Workin’ 9 to 5, what a way to make a living... Dolly didn’t realise how good she had it. For most, especially Australians, going home at 5 is rare. But you get paid well for it, surely? We shouldn’t ask those questions, now should we? It’s uncouth to discuss pay.
It's Not Good Economics
‘People are funny about money’, as Samantha from Sex and the City put it, and that’s understandable. But the thing is, we’re undermining ourselves by not being open about salaries. How? Okay, so I need to explain something about market economics to you (the patronising comes free of charge). They call it 'asymmetric information' when one person in the transaction has more information than the other person. It’s a thing government regulation tries to fix, like how insider trading is illegal, or like how you buy a couch from eBay and the seller doesn't tell you that the photo was a stock image from Ikea’s website.
Negotiating with Employers Who Know More Than You
Companies have access to updates on the going rate of all kinds of professions, and they’re constantly keeping an eye on movements. In an ever-increasing contract environment for professionals, where you negotiate your pay one-on-one with your employer, you need all the information you can get. And talking to a couple of recruiters about pay (if you’re lucky enough to have multiple suitors) isn’t going to cut it. Because of course you’re not negotiating one-on-one, you’re negotiating one-on-HR department, recruitment professionals, experienced management, and consultants.
Getting Below Minimum Wage, per Hour
I’ve discovered talking to a few people in large firms that their pay isn't fair, given the hours they work (i.e. below minimum wage). They see their annual figure and they may be happy but on a per hour basis, the baristas servicing them are on a better deal. But they’re promised career progression if they just stay back a little later, get paid a little less. Maybe they would look elsewhere if they knew what they could get.

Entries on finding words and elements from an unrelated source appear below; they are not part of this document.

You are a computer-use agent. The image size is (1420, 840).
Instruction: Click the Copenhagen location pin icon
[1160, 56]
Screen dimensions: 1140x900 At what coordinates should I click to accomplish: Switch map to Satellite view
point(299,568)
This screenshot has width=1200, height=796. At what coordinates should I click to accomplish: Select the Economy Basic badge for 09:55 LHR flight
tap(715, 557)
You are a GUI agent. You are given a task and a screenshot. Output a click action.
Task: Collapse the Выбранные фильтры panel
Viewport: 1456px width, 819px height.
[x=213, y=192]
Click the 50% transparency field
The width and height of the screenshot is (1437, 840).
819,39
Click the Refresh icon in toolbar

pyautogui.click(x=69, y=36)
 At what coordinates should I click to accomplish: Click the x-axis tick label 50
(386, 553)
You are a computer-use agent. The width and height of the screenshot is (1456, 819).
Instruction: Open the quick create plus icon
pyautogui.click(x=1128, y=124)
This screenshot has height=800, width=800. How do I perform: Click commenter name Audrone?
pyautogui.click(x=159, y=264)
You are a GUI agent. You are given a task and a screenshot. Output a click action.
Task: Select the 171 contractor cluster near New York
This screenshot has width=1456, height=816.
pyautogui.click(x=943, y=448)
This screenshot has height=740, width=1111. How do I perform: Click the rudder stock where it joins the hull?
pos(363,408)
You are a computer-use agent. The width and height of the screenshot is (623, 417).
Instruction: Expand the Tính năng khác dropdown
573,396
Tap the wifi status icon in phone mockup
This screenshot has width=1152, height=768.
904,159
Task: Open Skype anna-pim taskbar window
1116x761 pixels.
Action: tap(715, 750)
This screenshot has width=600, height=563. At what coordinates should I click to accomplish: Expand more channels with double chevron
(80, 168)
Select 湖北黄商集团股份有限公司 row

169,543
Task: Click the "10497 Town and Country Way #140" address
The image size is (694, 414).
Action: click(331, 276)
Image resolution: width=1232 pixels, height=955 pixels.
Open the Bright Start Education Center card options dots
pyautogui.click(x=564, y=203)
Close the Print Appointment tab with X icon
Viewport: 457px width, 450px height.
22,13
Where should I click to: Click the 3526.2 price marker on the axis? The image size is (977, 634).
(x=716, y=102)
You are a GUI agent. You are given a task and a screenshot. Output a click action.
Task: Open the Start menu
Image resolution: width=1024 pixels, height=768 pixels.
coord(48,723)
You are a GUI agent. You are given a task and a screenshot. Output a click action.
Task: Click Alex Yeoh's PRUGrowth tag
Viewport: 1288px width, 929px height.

We're Helping Corporations
We’ve drunk the Kool-Aid corporations have pushed. They’re the ones benefiting from our modesty. Governments, where unions are strongest, have an open policy on pay. Strong union presence and openness about pay mightn’t be coincidence. In Federal or State government, everyone knows everyone else’s pay just by knowing their job title because jobs have a grading system. Instead of sharing what we know and cooperating, we're helping a culture of secrecy that can only mean more information for our employers and less for our colleagues.
At the end of the movie 9 to 5, Dolly’s character and her comrades take over the office—and one of their first acts is to make it no longer a sackable offence to discuss your salary.